Source records:
-- begin --
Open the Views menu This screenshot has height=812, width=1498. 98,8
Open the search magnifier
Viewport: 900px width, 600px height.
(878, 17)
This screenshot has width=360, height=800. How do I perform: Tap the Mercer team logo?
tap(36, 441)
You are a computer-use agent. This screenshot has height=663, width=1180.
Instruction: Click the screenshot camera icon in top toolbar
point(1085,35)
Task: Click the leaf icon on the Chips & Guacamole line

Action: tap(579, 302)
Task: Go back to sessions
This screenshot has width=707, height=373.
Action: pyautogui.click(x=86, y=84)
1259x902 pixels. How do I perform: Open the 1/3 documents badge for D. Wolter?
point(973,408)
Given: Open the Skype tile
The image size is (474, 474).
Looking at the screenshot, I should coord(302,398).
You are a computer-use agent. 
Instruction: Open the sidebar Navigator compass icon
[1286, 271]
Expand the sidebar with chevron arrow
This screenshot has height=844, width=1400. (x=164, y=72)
-- end --
Repeat every line of the source records above, character for character.

Open the Views menu This screenshot has height=812, width=1498. 98,8
Open the search magnifier
Viewport: 900px width, 600px height.
(878, 17)
This screenshot has width=360, height=800. How do I perform: Tap the Mercer team logo?
tap(36, 441)
You are a computer-use agent. This screenshot has height=663, width=1180.
Instruction: Click the screenshot camera icon in top toolbar
point(1085,35)
Task: Click the leaf icon on the Chips & Guacamole line

Action: tap(579, 302)
Task: Go back to sessions
This screenshot has width=707, height=373.
Action: pyautogui.click(x=86, y=84)
1259x902 pixels. How do I perform: Open the 1/3 documents badge for D. Wolter?
point(973,408)
Given: Open the Skype tile
The image size is (474, 474).
Looking at the screenshot, I should coord(302,398).
You are a computer-use agent. 
Instruction: Open the sidebar Navigator compass icon
[1286, 271]
Expand the sidebar with chevron arrow
This screenshot has height=844, width=1400. (x=164, y=72)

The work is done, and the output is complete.